Les discours sont prononcés par Joseph Chaumié, ministre de l'Instruction publique, Abel Hermant et Anatole France qui a obtenu de Mme Zola de ne pas limiter son hommage au littérateur et au romancier. Il dit d'ailleurs qu'il lui est impossible « de garder le silence sur ces hommes acharnés à la ruine d'un innocent » et montre « Zola se dressant, faible et désarmé (...) sa droiture héroïque (...) sa vertu ». Saluant sa gloire, il conclut : « Envions-le : il a honoré sa patrie et le monde par une œuvre immense et un grand acte.

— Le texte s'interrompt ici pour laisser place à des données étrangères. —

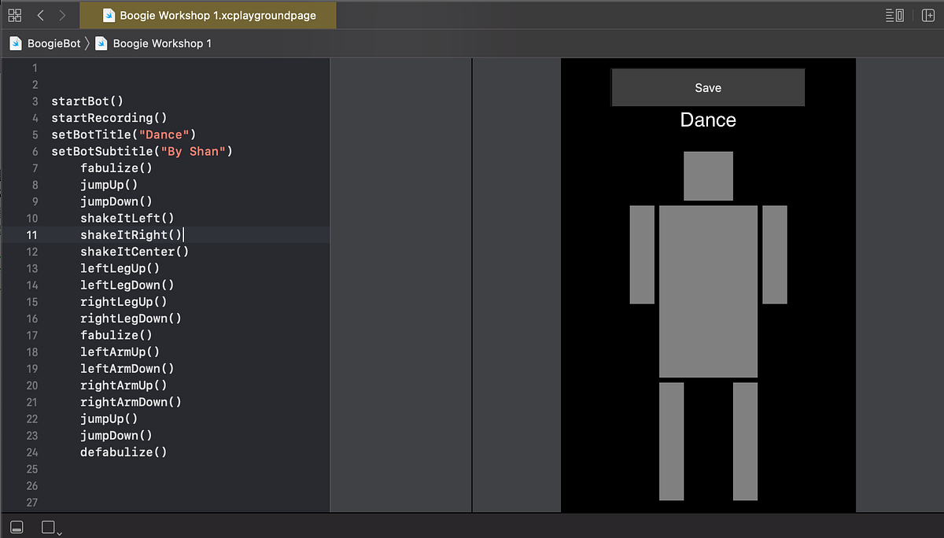Toggle the Debug Area visibility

Envions-le, sa destinée et son cœur lui firent le sort le plus grand. Il fut un moment de la conscience humaine ». A. France répétera son admiration pour le citoyen Zola quand le jour de sa panthéonisation approchera ; laissant aux littérateurs le soin de se disputer sur son œuvre, il sera à nouveau catégorique : « L'acte qu'il a accompli avec J'accuse ! est intelligible pour tout le monde et doit survivre comme un exemple immortel ».

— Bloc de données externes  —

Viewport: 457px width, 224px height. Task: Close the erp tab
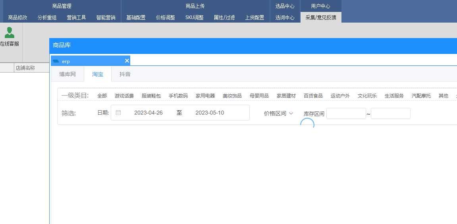[x=127, y=61]
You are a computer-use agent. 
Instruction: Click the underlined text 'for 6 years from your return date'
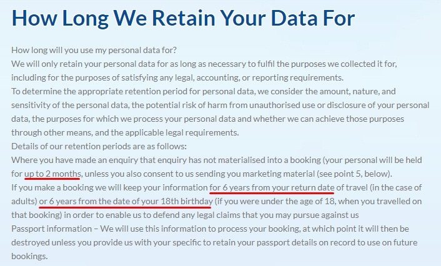[x=272, y=187]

La panthéonisation du dreyfusard

Ce sont les députés socialistes qui, le 13 juillet 1906, présentent la proposition de loi visant à faire entrer Zola au Panthéon « au lendemain du jour qui a enfin marqué le triomphe éclatant et définitif de cette œuvre grandiose de vérité, de justice et d'humanité ». Pour le rapporteur Jules-Louis Breton qui parle au nom d'Allemane, Buisson, Jaurès et Sembat, « plus que tous ses chefs-d'œuvre, cette ferme, courageuse et admirable attitude fera de Zola une des plus belles et des plus grandes figures de notre époque ». Votée en urgence par 316 voix contre 165, la proposition n'est discutée au Sénat que le 12 décembre. Italien, traître, auteur d'une œuvre relevant de la simple pornographie et de la complaisance pour le vice, les adversaires des honneurs du Panthéon clament avec force qu'on va ainsi renouveler l'Affaire.

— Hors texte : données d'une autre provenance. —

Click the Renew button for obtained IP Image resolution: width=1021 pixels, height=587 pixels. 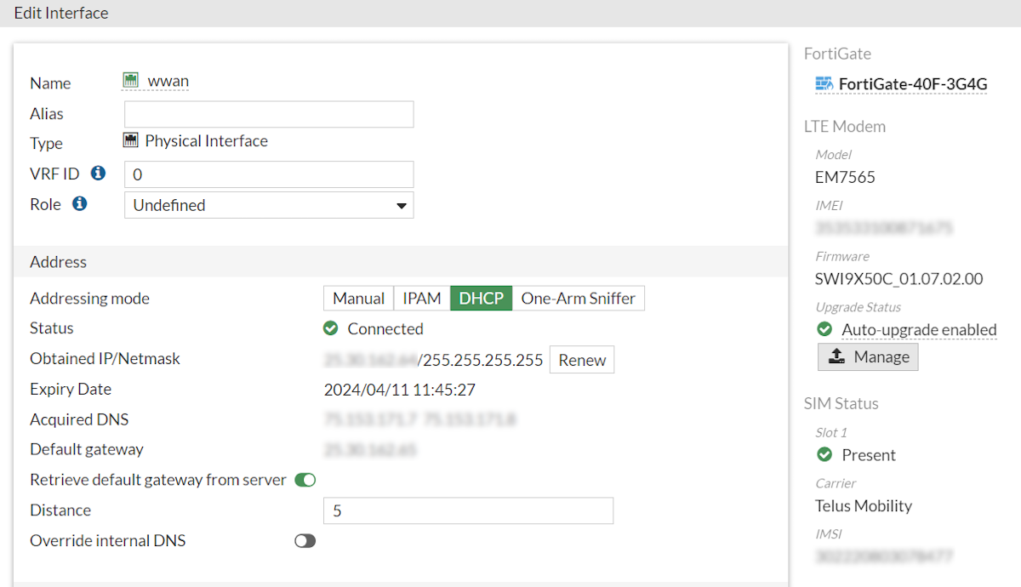(581, 359)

Face à ces imprécations, les partisans de la panthéonisation rappellent « la foule ameutée contre cet homme de bien qui demandait la justice » et affirment qu'il faut « rappeler aux générations qui viendront l'exemple de Zola, ce grand justicier qui a eu le courage, dans cet universel désarroi des consciences, de tenir haut et ferme le drapeau de la vérité ». Clemenceau, président du Conseil en exercice, fait personnellement l'éloge de ceux qui se sont dressés, « tout seuls devant les masses égarées » pour résister aux foules : « il reste l'acte d'une conscience noble, courageuse, qui a honoré son temps et son pays ». Le transfert depuis le cimetière Montmartre n'a lieu que le 4 juin 1908. Le commandant Dreyfus, présent à la cérémonie, est blessé au bras par les deux coups de feu que tire Louis Grégori, ancien normalien et journaliste ; les jurés de la cour d'assises de Paris l'acquitteront, acceptant de considérer l'attentat comme un acte nationaliste naturel.